══ QUOTED PASSAGE ══

In case you hadn't heard, last week the American Academy of Pediatrics recommended that kids between the ages of 2 and 10 be screened for cholesterol problems if they have risk factors for problems therein.
Risk factors would include strong family histories, obesity, high blood pressure or diabetes.
The Academy goes on to recommend that for kids over 8 with high cholesterol, medications be considered.
On the one hand, perhaps that makes sense. We know high cholesterol to be a risk factor for heart disease and these kids therefore have at least two risk factors. Presumably lowering cholesterol will therefore reduce long term cardiac risk in these children.
The problem is, given that generally we haven't been treating 8 year olds with cholesterol lowering medications, we actually don't know that there will be a long term benefit, we just assume there will be one and that there won't be any surprising long term complications from starting these drugs during years that their bodies and brains are developing.
On the other hand, by giving these kids drugs, at least in kids whose secondary risk factor is not a strong family history (in which case they may well have genetically high cholesterol levels), we're not addressing the root cause of their effectively middle-aged bodies - lifestyle.

═══
══ DATA PROVIDED ══

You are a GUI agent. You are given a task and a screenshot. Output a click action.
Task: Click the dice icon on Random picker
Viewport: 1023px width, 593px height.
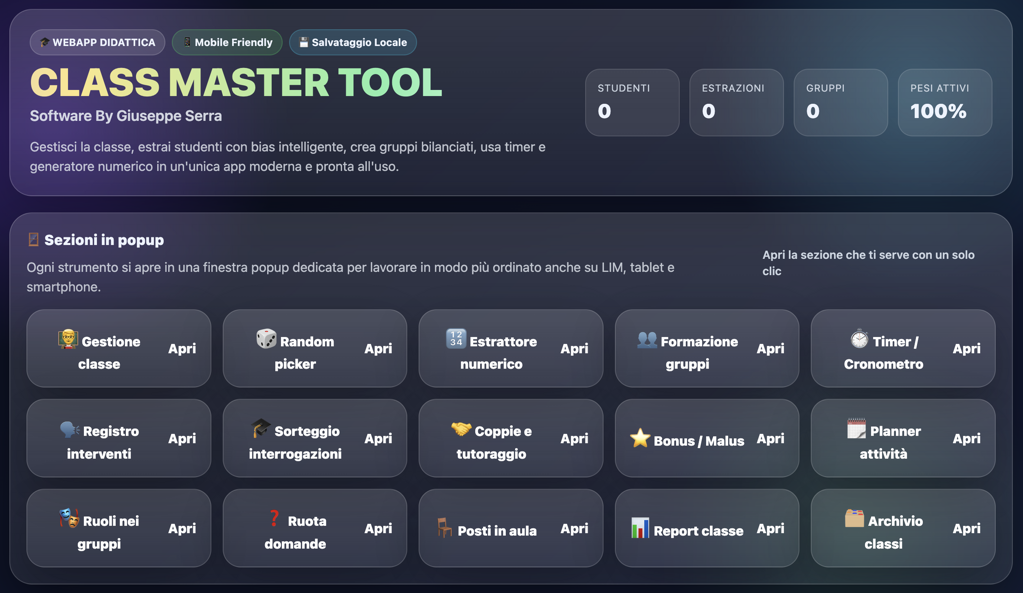coord(266,339)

═══

ACTION ITEM -
Please reproduce the part of the cholesterol screening passage from "Risk factors would" to "brains are developing.", word for word.

EXERCISE OUTPUT -
Risk factors would include strong family histories, obesity, high blood pressure or diabetes.
The Academy goes on to recommend that for kids over 8 with high cholesterol, medications be considered.
On the one hand, perhaps that makes sense. We know high cholesterol to be a risk factor for heart disease and these kids therefore have at least two risk factors. Presumably lowering cholesterol will therefore reduce long term cardiac risk in these children.
The problem is, given that generally we haven't been treating 8 year olds with cholesterol lowering medications, we actually don't know that there will be a long term benefit, we just assume there will be one and that there won't be any surprising long term complications from starting these drugs during years that their bodies and brains are developing.